What is being asked - Copy the material below, swapping every "Screen dimensions" for "Display size" and leaving everything else unchanged.

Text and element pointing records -

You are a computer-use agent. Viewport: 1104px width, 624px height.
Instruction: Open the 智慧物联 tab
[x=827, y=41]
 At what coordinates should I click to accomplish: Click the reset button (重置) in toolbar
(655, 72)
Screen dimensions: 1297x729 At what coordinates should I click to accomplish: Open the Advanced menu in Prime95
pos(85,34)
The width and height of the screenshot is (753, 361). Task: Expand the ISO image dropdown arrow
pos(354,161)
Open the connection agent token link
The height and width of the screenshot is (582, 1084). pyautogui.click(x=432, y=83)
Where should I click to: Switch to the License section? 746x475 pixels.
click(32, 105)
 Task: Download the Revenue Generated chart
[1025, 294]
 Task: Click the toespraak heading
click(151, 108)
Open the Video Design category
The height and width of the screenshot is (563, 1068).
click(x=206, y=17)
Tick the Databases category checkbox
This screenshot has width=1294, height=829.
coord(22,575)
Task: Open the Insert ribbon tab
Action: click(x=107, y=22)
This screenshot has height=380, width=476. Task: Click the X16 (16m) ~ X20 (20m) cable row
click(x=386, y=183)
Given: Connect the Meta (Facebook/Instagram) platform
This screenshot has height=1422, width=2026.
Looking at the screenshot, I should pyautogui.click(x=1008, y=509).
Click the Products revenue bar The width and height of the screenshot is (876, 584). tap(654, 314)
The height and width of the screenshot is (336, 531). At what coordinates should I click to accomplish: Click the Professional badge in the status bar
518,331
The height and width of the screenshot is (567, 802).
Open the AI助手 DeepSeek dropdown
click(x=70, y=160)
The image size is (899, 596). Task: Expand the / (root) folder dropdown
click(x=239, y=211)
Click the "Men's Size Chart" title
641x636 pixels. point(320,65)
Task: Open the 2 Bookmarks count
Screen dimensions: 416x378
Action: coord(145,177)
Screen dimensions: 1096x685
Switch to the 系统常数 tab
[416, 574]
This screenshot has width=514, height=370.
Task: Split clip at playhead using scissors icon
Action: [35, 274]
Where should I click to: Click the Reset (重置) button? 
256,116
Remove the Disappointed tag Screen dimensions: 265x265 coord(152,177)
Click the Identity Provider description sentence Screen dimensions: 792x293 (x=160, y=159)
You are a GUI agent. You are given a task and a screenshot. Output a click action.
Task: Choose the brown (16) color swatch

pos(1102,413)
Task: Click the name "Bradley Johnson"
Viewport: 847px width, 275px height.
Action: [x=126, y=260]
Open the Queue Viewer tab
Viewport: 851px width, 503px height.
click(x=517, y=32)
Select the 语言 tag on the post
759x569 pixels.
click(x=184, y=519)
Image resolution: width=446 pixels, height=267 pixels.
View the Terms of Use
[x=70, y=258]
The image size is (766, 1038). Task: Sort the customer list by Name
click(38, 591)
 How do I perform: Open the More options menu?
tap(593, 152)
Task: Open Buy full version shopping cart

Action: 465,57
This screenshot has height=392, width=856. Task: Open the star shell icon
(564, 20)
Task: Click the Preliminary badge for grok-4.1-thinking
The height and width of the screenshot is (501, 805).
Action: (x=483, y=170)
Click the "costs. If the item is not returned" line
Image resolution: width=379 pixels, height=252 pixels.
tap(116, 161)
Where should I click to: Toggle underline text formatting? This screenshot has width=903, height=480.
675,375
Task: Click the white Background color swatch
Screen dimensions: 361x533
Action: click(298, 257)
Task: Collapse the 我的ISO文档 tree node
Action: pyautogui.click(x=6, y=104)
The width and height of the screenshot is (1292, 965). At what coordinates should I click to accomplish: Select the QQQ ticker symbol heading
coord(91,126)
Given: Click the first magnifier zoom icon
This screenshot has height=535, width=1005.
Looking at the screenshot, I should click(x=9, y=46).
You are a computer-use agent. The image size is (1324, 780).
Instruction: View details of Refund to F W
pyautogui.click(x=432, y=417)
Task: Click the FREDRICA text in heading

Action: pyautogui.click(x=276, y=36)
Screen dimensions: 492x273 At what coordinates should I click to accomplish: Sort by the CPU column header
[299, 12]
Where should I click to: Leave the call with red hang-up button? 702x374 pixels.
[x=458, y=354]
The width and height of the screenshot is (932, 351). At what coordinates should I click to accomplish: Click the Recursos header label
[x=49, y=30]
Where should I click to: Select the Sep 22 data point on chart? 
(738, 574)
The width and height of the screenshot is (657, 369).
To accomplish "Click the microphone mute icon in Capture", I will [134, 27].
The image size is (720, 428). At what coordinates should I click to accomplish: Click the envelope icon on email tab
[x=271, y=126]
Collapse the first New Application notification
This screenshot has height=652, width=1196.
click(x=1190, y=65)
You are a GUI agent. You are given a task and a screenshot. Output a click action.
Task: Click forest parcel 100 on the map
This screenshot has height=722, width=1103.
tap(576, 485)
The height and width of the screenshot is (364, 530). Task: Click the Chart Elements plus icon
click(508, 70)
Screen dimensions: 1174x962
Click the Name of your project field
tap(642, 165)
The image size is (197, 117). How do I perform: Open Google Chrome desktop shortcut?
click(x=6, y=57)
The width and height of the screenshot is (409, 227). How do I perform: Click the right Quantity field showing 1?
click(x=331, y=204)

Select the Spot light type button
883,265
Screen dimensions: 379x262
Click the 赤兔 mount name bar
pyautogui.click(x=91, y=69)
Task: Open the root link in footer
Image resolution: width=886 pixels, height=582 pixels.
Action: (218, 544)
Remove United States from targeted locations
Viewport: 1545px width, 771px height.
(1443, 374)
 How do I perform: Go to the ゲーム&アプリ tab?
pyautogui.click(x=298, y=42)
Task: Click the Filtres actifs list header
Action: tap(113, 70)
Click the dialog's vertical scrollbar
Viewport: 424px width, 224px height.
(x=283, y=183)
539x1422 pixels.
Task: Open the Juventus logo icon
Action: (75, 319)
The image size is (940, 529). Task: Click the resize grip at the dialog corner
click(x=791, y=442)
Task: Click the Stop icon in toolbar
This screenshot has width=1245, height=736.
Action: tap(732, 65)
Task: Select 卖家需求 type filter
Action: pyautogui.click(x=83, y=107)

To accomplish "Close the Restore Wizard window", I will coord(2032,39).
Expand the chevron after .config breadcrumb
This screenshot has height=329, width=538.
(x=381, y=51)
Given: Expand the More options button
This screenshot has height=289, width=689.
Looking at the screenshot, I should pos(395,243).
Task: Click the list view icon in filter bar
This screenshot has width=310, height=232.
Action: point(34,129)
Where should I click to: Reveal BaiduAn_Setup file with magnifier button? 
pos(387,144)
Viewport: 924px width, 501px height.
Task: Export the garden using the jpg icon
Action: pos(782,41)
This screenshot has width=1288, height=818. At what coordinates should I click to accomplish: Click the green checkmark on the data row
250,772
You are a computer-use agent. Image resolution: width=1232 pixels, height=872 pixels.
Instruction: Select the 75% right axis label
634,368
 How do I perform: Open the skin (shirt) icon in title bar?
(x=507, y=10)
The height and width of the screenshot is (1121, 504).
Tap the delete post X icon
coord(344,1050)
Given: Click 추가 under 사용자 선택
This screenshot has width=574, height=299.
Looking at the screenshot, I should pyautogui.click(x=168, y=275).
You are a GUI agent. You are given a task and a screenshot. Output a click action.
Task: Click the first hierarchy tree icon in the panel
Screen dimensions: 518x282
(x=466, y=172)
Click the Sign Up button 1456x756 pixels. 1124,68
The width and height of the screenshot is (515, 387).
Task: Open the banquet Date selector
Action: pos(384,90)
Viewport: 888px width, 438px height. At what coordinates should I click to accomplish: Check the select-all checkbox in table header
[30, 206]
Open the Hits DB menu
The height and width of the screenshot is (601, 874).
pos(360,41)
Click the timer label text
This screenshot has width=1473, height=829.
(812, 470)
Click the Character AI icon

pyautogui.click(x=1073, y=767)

Exercise result -
You are a computer-use agent. Viewport: 1104px width, 624px height.
Instruction: Open the 智慧物联 tab
[x=827, y=41]
 At what coordinates should I click to accomplish: Click the reset button (重置) in toolbar
(655, 72)
Display size: 1297x729 At what coordinates should I click to accomplish: Open the Advanced menu in Prime95
pos(85,34)
The width and height of the screenshot is (753, 361). Task: Expand the ISO image dropdown arrow
pos(354,161)
Open the connection agent token link
The height and width of the screenshot is (582, 1084). pyautogui.click(x=432, y=83)
Where should I click to: Switch to the License section? 746x475 pixels.
click(32, 105)
 Task: Download the Revenue Generated chart
[1025, 294]
 Task: Click the toespraak heading
click(151, 108)
Open the Video Design category
The height and width of the screenshot is (563, 1068).
click(x=206, y=17)
Tick the Databases category checkbox
This screenshot has width=1294, height=829.
coord(22,575)
Task: Open the Insert ribbon tab
Action: click(x=107, y=22)
This screenshot has height=380, width=476. Task: Click the X16 (16m) ~ X20 (20m) cable row
click(x=386, y=183)
Given: Connect the Meta (Facebook/Instagram) platform
This screenshot has height=1422, width=2026.
Looking at the screenshot, I should pyautogui.click(x=1008, y=509).
Click the Products revenue bar The width and height of the screenshot is (876, 584). tap(654, 314)
The height and width of the screenshot is (336, 531). At what coordinates should I click to accomplish: Click the Professional badge in the status bar
518,331
The height and width of the screenshot is (567, 802).
Open the AI助手 DeepSeek dropdown
click(x=70, y=160)
The image size is (899, 596). Task: Expand the / (root) folder dropdown
click(x=239, y=211)
Click the "Men's Size Chart" title
641x636 pixels. point(320,65)
Task: Open the 2 Bookmarks count
Display size: 416x378
Action: coord(145,177)
Display size: 1096x685
Switch to the 系统常数 tab
[416, 574]
This screenshot has width=514, height=370.
Task: Split clip at playhead using scissors icon
Action: [35, 274]
Where should I click to: Click the Reset (重置) button? 
256,116
Remove the Disappointed tag Display size: 265x265 coord(152,177)
Click the Identity Provider description sentence Display size: 792x293 (x=160, y=159)
You are a GUI agent. You are given a task and a screenshot. Output a click action.
Task: Choose the brown (16) color swatch

pos(1102,413)
Task: Click the name "Bradley Johnson"
Viewport: 847px width, 275px height.
Action: [x=126, y=260]
Open the Queue Viewer tab
Viewport: 851px width, 503px height.
click(x=517, y=32)
Select the 语言 tag on the post
759x569 pixels.
click(x=184, y=519)
Image resolution: width=446 pixels, height=267 pixels.
View the Terms of Use
[x=70, y=258]
The image size is (766, 1038). Task: Sort the customer list by Name
click(38, 591)
 How do I perform: Open the More options menu?
tap(593, 152)
Task: Open Buy full version shopping cart

Action: 465,57
This screenshot has height=392, width=856. Task: Open the star shell icon
(564, 20)
Task: Click the Preliminary badge for grok-4.1-thinking
The height and width of the screenshot is (501, 805).
Action: (x=483, y=170)
Click the "costs. If the item is not returned" line
Image resolution: width=379 pixels, height=252 pixels.
tap(116, 161)
Where should I click to: Toggle underline text formatting? This screenshot has width=903, height=480.
675,375
Task: Click the white Background color swatch
Display size: 361x533
Action: click(298, 257)
Task: Collapse the 我的ISO文档 tree node
Action: pyautogui.click(x=6, y=104)
The width and height of the screenshot is (1292, 965). At what coordinates should I click to accomplish: Select the QQQ ticker symbol heading
coord(91,126)
Given: Click the first magnifier zoom icon
This screenshot has height=535, width=1005.
Looking at the screenshot, I should click(x=9, y=46).
You are a computer-use agent. The image size is (1324, 780).
Instruction: View details of Refund to F W
pyautogui.click(x=432, y=417)
Task: Click the FREDRICA text in heading

Action: pyautogui.click(x=276, y=36)
Display size: 492x273 At what coordinates should I click to accomplish: Sort by the CPU column header
[299, 12]
Where should I click to: Leave the call with red hang-up button? 702x374 pixels.
[x=458, y=354]
The width and height of the screenshot is (932, 351). At what coordinates should I click to accomplish: Click the Recursos header label
[x=49, y=30]
Where should I click to: Select the Sep 22 data point on chart? 
(738, 574)
The width and height of the screenshot is (657, 369).
To accomplish "Click the microphone mute icon in Capture", I will [134, 27].
The image size is (720, 428). At what coordinates should I click to accomplish: Click the envelope icon on email tab
[x=271, y=126]
Collapse the first New Application notification
This screenshot has height=652, width=1196.
click(x=1190, y=65)
You are a GUI agent. You are given a task and a screenshot. Output a click action.
Task: Click forest parcel 100 on the map
This screenshot has height=722, width=1103.
tap(576, 485)
The height and width of the screenshot is (364, 530). Task: Click the Chart Elements plus icon
click(508, 70)
Display size: 1174x962
Click the Name of your project field
tap(642, 165)
The image size is (197, 117). How do I perform: Open Google Chrome desktop shortcut?
click(x=6, y=57)
The width and height of the screenshot is (409, 227). How do I perform: Click the right Quantity field showing 1?
click(x=331, y=204)

Select the Spot light type button
883,265
Display size: 379x262
Click the 赤兔 mount name bar
pyautogui.click(x=91, y=69)
Task: Open the root link in footer
Image resolution: width=886 pixels, height=582 pixels.
Action: (218, 544)
Remove United States from targeted locations
Viewport: 1545px width, 771px height.
(1443, 374)
 How do I perform: Go to the ゲーム&アプリ tab?
pyautogui.click(x=298, y=42)
Task: Click the Filtres actifs list header
Action: tap(113, 70)
Click the dialog's vertical scrollbar
Viewport: 424px width, 224px height.
(x=283, y=183)
539x1422 pixels.
Task: Open the Juventus logo icon
Action: (75, 319)
The image size is (940, 529). Task: Click the resize grip at the dialog corner
click(x=791, y=442)
Task: Click the Stop icon in toolbar
This screenshot has width=1245, height=736.
Action: tap(732, 65)
Task: Select 卖家需求 type filter
Action: pyautogui.click(x=83, y=107)

To accomplish "Close the Restore Wizard window", I will coord(2032,39).
Expand the chevron after .config breadcrumb
This screenshot has height=329, width=538.
(x=381, y=51)
Given: Expand the More options button
This screenshot has height=289, width=689.
Looking at the screenshot, I should pos(395,243).
Task: Click the list view icon in filter bar
This screenshot has width=310, height=232.
Action: point(34,129)
Where should I click to: Reveal BaiduAn_Setup file with magnifier button? 
pos(387,144)
Viewport: 924px width, 501px height.
Task: Export the garden using the jpg icon
Action: pos(782,41)
This screenshot has width=1288, height=818. At what coordinates should I click to accomplish: Click the green checkmark on the data row
250,772
You are a computer-use agent. Image resolution: width=1232 pixels, height=872 pixels.
Instruction: Select the 75% right axis label
634,368
 How do I perform: Open the skin (shirt) icon in title bar?
(x=507, y=10)
The height and width of the screenshot is (1121, 504).
Tap the delete post X icon
coord(344,1050)
Given: Click 추가 under 사용자 선택
This screenshot has width=574, height=299.
Looking at the screenshot, I should pyautogui.click(x=168, y=275).
You are a GUI agent. You are given a task and a screenshot. Output a click action.
Task: Click the first hierarchy tree icon in the panel
Display size: 518x282
(x=466, y=172)
Click the Sign Up button 1456x756 pixels. 1124,68
The width and height of the screenshot is (515, 387).
Task: Open the banquet Date selector
Action: pos(384,90)
Viewport: 888px width, 438px height. At what coordinates should I click to accomplish: Check the select-all checkbox in table header
[30, 206]
Open the Hits DB menu
The height and width of the screenshot is (601, 874).
pos(360,41)
Click the timer label text
This screenshot has width=1473, height=829.
(812, 470)
Click the Character AI icon

pyautogui.click(x=1073, y=767)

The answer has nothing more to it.